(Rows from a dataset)
◆ ◆ ◆ ◆ ◆

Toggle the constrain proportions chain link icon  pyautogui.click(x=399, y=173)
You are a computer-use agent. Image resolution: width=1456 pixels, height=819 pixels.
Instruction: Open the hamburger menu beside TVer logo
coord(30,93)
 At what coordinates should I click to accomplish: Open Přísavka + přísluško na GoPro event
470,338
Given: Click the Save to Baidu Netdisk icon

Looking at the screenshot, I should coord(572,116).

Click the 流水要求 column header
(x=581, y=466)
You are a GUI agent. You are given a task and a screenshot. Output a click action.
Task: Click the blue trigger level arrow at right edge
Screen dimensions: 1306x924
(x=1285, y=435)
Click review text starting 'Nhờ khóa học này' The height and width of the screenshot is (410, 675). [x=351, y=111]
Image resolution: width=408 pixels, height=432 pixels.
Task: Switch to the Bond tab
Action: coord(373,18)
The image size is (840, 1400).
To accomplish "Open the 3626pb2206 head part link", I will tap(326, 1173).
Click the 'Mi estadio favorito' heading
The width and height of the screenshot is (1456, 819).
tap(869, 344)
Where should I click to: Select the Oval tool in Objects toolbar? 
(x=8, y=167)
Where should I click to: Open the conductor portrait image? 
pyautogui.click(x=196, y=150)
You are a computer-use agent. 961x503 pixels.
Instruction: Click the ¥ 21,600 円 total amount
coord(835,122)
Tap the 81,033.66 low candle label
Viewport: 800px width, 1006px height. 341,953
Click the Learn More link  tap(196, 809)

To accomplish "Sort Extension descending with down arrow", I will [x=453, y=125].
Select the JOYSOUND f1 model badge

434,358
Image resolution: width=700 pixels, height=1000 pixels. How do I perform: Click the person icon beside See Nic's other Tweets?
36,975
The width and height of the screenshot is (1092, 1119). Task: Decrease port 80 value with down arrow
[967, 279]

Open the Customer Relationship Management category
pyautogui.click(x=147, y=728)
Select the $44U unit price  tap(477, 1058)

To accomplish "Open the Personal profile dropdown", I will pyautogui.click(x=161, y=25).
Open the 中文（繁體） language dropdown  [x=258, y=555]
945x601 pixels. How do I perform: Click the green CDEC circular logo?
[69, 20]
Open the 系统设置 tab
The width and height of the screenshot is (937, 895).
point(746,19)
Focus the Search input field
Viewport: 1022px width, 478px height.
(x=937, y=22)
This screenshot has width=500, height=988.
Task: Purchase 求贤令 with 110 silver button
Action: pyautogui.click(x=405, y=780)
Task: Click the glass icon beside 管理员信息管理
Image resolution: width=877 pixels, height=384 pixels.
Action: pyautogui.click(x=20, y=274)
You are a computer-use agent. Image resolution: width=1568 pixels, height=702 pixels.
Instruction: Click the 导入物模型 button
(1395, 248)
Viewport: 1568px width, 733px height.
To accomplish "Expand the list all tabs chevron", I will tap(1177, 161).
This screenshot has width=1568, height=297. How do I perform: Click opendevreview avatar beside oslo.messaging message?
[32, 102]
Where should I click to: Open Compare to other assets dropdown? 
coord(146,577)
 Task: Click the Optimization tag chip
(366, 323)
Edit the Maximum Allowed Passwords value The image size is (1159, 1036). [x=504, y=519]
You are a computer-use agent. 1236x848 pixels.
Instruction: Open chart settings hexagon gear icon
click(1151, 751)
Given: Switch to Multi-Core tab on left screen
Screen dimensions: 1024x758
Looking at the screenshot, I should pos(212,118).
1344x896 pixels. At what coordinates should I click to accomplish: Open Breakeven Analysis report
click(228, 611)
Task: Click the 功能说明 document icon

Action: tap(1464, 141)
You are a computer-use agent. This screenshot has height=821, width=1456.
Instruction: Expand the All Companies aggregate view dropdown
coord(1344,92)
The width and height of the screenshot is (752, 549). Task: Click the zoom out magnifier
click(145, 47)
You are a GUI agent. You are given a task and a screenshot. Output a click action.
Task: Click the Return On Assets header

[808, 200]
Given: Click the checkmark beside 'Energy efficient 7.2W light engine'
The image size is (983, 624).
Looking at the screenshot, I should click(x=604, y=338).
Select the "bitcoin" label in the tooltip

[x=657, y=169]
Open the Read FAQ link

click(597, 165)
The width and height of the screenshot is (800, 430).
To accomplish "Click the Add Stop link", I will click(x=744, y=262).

◆ ◆ ◆ ◆ ◆

What is asked →
Reproduce word for word the rows beginning with the line containing "You are a computer-use agent. Image resolution: width=1568" and ending with the line containing "click(1151, 751)", including both of those lines.

Result of this task →
You are a computer-use agent. Image resolution: width=1568 pixels, height=702 pixels.
Instruction: Click the 导入物模型 button
(1395, 248)
Viewport: 1568px width, 733px height.
To accomplish "Expand the list all tabs chevron", I will tap(1177, 161).
This screenshot has width=1568, height=297. How do I perform: Click opendevreview avatar beside oslo.messaging message?
[32, 102]
Where should I click to: Open Compare to other assets dropdown? 
coord(146,577)
 Task: Click the Optimization tag chip
(366, 323)
Edit the Maximum Allowed Passwords value The image size is (1159, 1036). [x=504, y=519]
You are a computer-use agent. 1236x848 pixels.
Instruction: Open chart settings hexagon gear icon
click(1151, 751)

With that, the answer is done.